Down rock (take downwards direction as positive): u = 8 m/s, a = 9.8 m/s^2, s = x.

When rocks pass each other, t is the same for each and x + y = 20m:

y = 15t - 4.9 t^2 .... (1)

x = 8t + 4.9 t^2 .... (2)

x + y = 20 .... (3).

Substitute (3) into (1):

20 - x = 15t - 4.9 t^2 .... (1')

x = 8t + 4.9 t^2 .... (2')

Solve (1') and (2') simultaneously for x and t:

(1') + (2'): 20 = 23 t => t = 20/23.

Substitute t = 20/23 and solve for x and hence y.


Up rock (take upwards direction as positive): u = 15 m/s, a = -9.8 m/s^2, s = y = ....., v = ?

Down rock (take downwards direction as positive): u = 8 m/s, a = 9.8 m/s^2, s = x, ....., v = ?

Solve for final velocity v of each rock using an appropriate formula.

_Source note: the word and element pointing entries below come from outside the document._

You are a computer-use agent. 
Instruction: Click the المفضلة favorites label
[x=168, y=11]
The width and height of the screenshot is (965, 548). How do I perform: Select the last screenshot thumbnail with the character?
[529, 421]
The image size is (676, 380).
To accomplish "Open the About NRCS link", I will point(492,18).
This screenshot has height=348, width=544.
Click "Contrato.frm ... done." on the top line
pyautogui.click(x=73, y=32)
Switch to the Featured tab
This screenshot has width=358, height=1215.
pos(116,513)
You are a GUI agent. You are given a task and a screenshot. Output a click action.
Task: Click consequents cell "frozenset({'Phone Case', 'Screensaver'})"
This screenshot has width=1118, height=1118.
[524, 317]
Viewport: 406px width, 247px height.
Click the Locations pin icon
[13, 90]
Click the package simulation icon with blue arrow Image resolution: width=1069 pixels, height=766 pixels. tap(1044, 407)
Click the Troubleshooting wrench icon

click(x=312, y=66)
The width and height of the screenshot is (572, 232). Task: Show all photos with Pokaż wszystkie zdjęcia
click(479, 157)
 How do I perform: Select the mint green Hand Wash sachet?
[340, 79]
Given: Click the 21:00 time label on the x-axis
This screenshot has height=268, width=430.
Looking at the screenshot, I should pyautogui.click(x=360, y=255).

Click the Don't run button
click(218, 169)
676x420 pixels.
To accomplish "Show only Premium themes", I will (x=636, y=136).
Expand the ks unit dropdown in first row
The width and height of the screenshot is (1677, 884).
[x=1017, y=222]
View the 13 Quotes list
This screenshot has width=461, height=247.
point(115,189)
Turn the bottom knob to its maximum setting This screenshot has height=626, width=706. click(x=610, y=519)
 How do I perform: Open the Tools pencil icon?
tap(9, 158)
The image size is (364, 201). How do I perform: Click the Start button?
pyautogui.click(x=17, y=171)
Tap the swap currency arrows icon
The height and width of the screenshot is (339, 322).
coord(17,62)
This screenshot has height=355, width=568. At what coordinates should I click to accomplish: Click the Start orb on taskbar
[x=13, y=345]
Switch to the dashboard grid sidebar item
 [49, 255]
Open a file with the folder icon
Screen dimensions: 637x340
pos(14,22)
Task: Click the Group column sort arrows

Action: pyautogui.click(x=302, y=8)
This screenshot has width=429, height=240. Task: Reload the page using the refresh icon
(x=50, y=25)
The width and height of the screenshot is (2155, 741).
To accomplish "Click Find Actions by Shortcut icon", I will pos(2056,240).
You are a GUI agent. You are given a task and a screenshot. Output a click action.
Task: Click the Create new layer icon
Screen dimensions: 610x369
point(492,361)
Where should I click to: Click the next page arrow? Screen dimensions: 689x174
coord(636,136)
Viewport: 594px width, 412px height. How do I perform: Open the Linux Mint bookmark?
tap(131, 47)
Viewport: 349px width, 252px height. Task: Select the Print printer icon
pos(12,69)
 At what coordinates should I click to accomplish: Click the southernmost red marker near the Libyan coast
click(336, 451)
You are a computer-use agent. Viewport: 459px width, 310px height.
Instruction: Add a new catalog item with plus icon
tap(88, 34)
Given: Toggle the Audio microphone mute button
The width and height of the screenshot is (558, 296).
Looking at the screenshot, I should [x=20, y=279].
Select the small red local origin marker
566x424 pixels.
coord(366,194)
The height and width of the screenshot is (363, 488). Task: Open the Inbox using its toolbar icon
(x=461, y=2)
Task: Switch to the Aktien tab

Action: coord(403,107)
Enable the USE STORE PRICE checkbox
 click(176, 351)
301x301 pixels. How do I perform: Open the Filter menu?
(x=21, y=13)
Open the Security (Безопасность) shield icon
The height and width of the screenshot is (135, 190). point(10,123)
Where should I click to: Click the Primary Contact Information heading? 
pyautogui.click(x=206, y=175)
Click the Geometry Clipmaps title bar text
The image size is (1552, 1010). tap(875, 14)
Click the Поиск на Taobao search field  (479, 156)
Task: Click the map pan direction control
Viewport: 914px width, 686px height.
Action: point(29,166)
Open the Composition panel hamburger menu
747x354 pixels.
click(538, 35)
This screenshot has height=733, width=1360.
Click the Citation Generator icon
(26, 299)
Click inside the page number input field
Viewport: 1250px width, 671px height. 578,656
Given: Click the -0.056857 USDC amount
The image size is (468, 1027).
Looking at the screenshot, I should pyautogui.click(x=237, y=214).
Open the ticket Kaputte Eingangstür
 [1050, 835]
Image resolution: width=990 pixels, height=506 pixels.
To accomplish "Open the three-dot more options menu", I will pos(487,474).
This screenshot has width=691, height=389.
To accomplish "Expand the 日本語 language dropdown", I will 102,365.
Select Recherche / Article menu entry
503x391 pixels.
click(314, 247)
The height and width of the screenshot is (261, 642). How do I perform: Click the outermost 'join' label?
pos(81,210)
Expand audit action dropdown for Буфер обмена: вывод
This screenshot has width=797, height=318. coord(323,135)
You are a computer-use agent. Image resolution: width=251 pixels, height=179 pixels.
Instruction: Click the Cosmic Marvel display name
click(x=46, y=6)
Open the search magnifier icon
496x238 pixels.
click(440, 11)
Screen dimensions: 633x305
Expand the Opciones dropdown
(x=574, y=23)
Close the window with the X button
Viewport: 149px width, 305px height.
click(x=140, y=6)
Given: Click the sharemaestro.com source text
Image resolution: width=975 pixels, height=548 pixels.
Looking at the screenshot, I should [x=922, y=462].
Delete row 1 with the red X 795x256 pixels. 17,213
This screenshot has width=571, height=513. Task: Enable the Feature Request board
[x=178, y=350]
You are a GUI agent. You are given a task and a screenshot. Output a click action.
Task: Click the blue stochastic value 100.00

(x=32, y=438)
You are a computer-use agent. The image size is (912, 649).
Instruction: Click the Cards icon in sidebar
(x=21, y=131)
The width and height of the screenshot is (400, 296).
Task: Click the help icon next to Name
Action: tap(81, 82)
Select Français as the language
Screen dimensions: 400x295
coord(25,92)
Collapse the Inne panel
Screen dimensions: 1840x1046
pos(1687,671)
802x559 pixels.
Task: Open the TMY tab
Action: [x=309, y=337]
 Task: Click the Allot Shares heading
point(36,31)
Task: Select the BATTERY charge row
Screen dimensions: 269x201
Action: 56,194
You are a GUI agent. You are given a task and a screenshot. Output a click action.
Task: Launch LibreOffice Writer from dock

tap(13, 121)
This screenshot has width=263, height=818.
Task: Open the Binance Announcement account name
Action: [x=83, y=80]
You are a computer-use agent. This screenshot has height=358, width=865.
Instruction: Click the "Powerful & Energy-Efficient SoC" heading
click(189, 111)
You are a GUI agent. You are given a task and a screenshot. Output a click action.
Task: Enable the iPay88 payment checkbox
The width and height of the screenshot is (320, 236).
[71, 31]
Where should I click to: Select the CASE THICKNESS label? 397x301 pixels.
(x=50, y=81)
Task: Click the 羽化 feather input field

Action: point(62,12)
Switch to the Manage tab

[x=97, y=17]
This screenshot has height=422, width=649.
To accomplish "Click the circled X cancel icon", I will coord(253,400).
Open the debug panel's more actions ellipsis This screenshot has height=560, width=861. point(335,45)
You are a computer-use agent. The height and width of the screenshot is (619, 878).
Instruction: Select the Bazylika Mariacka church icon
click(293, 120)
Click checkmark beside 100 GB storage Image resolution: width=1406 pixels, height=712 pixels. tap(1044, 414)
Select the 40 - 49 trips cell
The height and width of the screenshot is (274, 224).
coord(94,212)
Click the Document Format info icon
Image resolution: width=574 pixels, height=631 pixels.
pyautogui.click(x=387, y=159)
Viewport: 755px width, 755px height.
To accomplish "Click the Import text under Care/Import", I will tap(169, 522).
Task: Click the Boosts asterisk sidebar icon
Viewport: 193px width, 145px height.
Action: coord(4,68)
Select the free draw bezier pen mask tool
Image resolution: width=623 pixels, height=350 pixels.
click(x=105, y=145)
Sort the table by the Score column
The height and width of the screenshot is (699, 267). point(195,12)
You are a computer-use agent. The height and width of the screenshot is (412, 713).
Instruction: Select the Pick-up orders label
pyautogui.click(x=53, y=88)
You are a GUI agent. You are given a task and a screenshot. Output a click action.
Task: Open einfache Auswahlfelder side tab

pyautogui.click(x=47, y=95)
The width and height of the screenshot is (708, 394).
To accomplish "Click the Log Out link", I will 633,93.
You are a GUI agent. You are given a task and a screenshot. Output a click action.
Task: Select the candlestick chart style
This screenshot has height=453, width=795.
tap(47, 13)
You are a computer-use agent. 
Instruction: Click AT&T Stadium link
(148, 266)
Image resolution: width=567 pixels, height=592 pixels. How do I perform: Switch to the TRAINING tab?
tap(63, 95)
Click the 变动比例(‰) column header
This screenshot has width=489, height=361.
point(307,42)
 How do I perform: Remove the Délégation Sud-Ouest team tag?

Plugging in (20/23) x came out to be 3.25m. If x+y=20 then y should be 16.75 correct? Meaning that they cross at 16.75m above the ground?

Originally Posted by Elite_Guard89

Plugging in (20/23) x came out to be 3.25m. If x+y=20 then y should be 16.75 correct? Meaning that they cross at 16.75m above the ground?

How can you substitute t = 20/3 into x = 8t + 4.9 t^2 and get x = 3.25??

I guess I put it in the calculator wrong lmao. Nevermind!